All? I Want For Christmas Is Calee’s Pokedex
Our last story ended with Calee in a life-threatening situation. She has just unwrapped a Pokedex while her Jealous Big Sister looked on and cherished murderous thoughts. On Christmas.
In fairness to Calee, years of being the youngest kid has taught her to be wary of flaunting her blessings. For example, she knew not to dance around the tree like a prat.
Unfortunately, she hasn’t learned two important life lessons yet:  how to use the mute button, and  how to spell Pikachu.
Which is why the Pokedex continued to demand my attention. Every beep. Every button pressed. Every lame attempt to type Pickachew was a call to me. Its rightful master.
And I’m supposed to ignore it and focus on… Hairy Peter?
This… boy who is sad because he wears hand-me-downs and cooks bacon for Dudy’s birthday? Well, BOO-FREAKING-HOO.
You want to know anguish, Harry? You want to know injustice? How about this:
My sister got a Pokedex.
My sister who didn’t save a month’s worth of lunch money to buy a Pokemon poster. My sister who doesn’t even know what “susceptible to ice attacks” means. My sister whose inability to spell P-I-K-A-C-H-U is causing a barrage of beep beep beeps to stab me right in my jealous heart. On Christmas.
I hate you, Harry Botter! I hate that you’re not red and shiny! I hate that you can’t show me Articuno and Zapdos and Moltres!

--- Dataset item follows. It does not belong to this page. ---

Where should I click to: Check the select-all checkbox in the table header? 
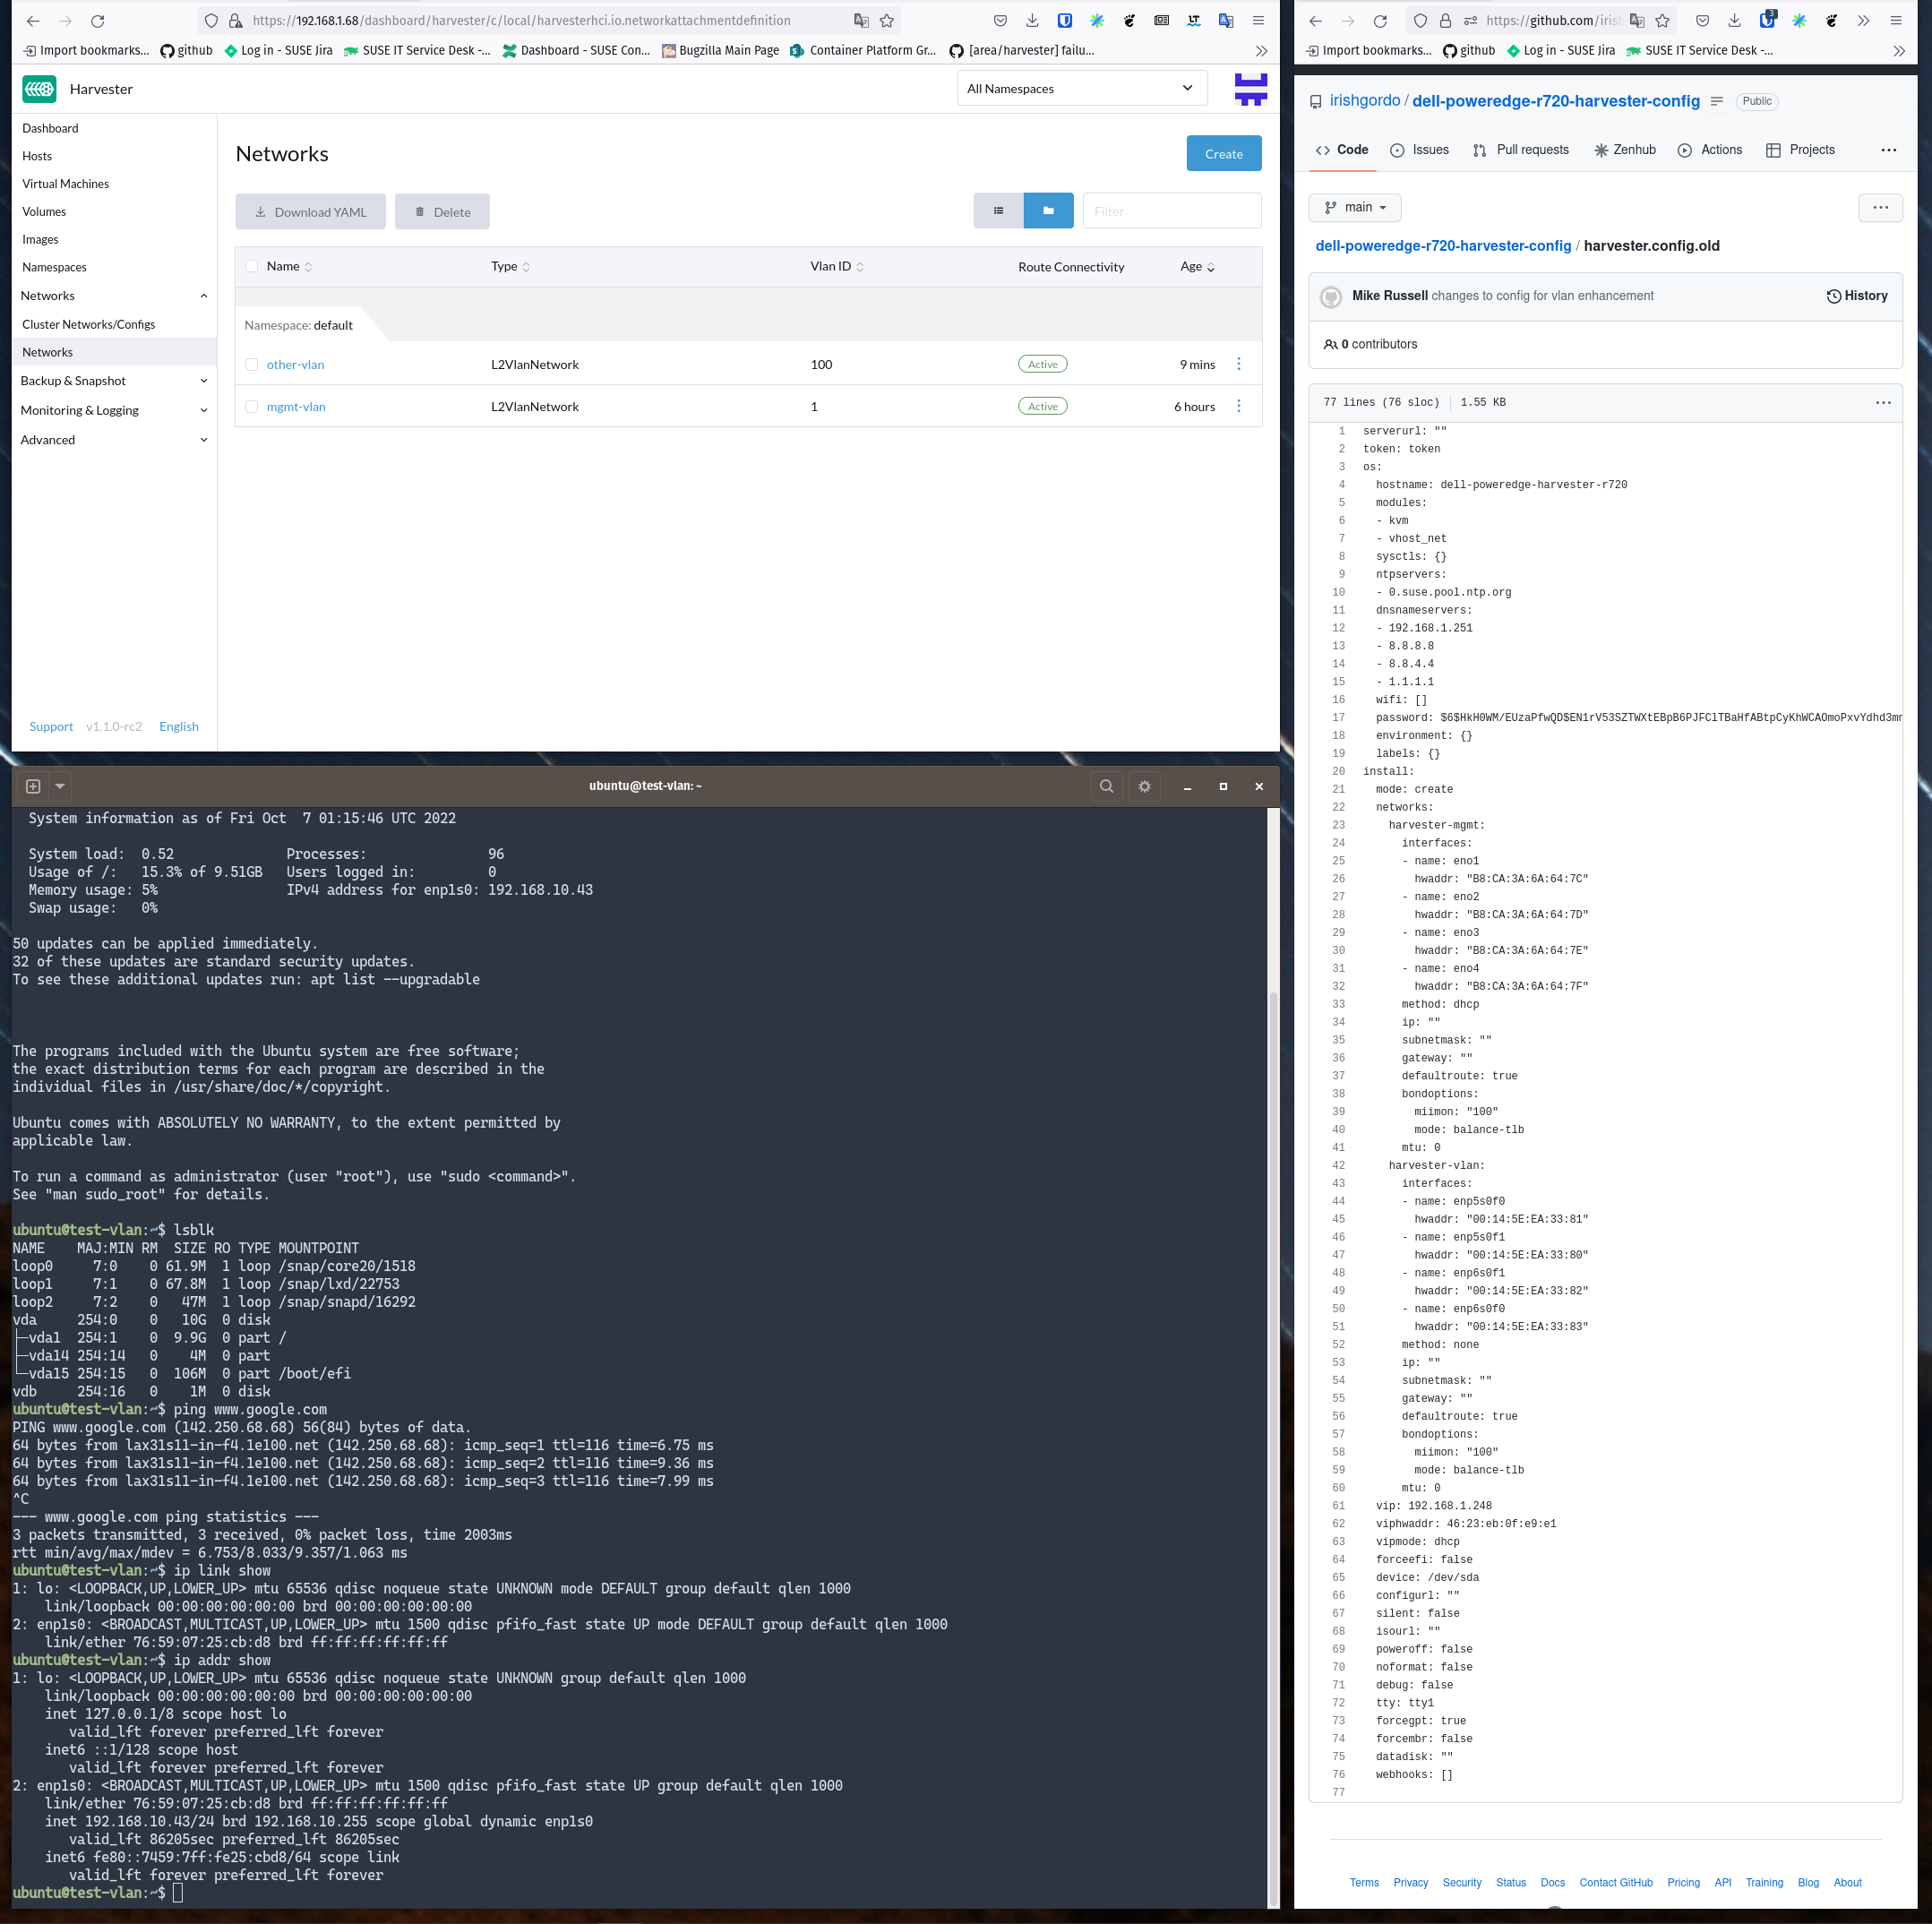click(x=251, y=266)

I hate your stupid scar and I hope you get Sorcerer’s Stone in your kidneys!
I ran upstairs and locked myself in grandma’s room lest I hate Calee too and commit fratricide. (On Christmas.)
But this book, this forking book came with me. And I didn’t even notice I was holding it until I woke up from my tear-induced sleep and decided to read the damn thing.
Because I’m still mad. Because I can still hear beeping noises downstairs. Because if I show up shooting murderous stares at my little sister, I will get 5 lashes. Because it’s Christmas and I should be able to do whatever I want. And right now I want to read this forking book.
This… forking amazing book!
About wizards hidden in plain sight, if anyone cared to look closely. About this crazy Headmaster who laughs at corny jokes and doesn’t punish people for breaking curfew. About this Unreliable Narrator who will point out important facts, drown them in unimportant details, and wrap them in a thick layer of bias until you don’t know truth from lies and you’re left at the penultimate chapter saying “By golly, this forking book got me! Hihihi!”
I am sorry, Harry. Never again shall I hate a book and judge it by its inability to display Pokemon animations at will.
I will now look forward to receiving books on Christmas. Preferably with a Pokedex attached.